Stored records
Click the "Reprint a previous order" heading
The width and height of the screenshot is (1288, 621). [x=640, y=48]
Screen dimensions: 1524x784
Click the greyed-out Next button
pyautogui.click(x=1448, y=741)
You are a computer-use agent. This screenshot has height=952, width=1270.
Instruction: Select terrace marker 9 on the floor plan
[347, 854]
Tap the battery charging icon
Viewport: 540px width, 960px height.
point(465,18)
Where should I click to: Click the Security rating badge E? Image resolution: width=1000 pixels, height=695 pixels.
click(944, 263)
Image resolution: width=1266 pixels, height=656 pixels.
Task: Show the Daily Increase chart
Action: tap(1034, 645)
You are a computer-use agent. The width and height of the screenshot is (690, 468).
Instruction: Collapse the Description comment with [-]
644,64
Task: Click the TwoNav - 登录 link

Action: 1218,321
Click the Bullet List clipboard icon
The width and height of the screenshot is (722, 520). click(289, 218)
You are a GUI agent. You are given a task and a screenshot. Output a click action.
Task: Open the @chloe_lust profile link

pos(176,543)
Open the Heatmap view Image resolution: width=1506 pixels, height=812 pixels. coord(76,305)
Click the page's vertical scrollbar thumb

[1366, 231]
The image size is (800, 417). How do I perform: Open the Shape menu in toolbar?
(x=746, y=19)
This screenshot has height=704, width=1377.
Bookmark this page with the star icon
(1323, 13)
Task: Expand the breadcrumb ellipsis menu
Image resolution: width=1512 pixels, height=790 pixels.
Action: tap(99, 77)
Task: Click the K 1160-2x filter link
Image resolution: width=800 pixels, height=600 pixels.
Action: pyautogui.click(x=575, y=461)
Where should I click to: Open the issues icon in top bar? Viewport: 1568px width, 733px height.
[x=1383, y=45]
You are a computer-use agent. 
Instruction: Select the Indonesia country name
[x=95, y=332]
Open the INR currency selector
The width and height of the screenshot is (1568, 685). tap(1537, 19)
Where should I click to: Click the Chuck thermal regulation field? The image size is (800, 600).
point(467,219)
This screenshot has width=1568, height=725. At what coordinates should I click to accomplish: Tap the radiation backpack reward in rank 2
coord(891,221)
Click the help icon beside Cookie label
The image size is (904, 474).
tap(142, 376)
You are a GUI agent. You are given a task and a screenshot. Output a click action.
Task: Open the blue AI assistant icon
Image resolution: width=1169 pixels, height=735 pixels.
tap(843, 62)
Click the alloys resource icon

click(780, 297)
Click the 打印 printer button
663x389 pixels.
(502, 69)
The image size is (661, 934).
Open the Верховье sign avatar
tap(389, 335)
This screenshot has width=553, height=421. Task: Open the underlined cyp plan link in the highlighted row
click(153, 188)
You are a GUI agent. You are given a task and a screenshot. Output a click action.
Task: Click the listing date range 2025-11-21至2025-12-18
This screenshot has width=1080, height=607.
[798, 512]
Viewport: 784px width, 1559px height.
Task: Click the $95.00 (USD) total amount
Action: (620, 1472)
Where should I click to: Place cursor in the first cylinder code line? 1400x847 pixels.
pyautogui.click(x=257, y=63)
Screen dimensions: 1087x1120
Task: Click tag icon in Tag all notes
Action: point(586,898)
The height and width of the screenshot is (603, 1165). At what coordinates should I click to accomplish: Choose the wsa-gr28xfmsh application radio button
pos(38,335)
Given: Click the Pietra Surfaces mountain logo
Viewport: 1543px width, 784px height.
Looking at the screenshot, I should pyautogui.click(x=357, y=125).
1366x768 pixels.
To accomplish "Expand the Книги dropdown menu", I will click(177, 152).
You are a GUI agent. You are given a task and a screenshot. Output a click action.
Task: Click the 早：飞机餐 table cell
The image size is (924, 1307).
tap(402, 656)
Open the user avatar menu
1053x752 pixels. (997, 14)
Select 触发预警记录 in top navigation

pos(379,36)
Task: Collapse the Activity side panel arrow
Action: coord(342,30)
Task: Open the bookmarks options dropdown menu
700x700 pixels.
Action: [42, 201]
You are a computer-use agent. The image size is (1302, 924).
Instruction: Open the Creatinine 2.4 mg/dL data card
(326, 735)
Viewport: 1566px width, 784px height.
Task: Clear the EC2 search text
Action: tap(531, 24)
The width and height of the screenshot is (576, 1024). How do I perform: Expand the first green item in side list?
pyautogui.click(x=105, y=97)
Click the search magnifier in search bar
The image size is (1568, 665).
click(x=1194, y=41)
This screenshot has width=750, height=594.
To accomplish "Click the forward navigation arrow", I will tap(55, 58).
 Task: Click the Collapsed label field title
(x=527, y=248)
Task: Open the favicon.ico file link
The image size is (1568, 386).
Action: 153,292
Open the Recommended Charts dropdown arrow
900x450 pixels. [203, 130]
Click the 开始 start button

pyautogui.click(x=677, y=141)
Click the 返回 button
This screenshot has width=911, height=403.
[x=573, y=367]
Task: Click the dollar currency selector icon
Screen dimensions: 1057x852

**WHAT TO DO**.
Across all the records, find the lines containing the word "computer" and reproduce each one.

**TASK RESULT**.
You are a computer-use agent. This screenshot has height=952, width=1270.
You are a computer-use agent. The width and height of the screenshot is (690, 468).
You are a computer-use agent. 
You are a computer-use agent. The image size is (1302, 924).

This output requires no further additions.